* [Excerpted data]:
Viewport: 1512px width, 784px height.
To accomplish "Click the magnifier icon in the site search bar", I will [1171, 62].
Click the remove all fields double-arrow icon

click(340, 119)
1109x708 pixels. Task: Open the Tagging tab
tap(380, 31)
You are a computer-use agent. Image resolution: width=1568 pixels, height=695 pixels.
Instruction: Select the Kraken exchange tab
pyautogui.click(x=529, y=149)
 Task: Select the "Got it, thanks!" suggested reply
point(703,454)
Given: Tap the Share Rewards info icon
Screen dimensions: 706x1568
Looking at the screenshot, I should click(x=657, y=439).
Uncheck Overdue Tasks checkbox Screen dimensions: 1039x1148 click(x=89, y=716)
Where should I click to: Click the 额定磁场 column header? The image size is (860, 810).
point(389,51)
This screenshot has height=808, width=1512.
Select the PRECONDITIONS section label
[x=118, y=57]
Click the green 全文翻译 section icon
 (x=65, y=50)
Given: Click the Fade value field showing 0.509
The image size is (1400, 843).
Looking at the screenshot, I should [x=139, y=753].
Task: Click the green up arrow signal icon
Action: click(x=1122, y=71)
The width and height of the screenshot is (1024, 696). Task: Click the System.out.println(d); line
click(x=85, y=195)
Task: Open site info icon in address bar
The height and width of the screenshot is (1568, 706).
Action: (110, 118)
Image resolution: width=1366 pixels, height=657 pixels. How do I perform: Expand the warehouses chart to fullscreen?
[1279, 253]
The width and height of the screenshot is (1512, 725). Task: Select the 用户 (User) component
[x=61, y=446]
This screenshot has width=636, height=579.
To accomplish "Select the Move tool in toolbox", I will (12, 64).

* [Work item]: From the entries above, show each line that includes the string "Given".

* [Solution to this problem]:
Given: Tap the Share Rewards info icon
Given: Click the Fade value field showing 0.509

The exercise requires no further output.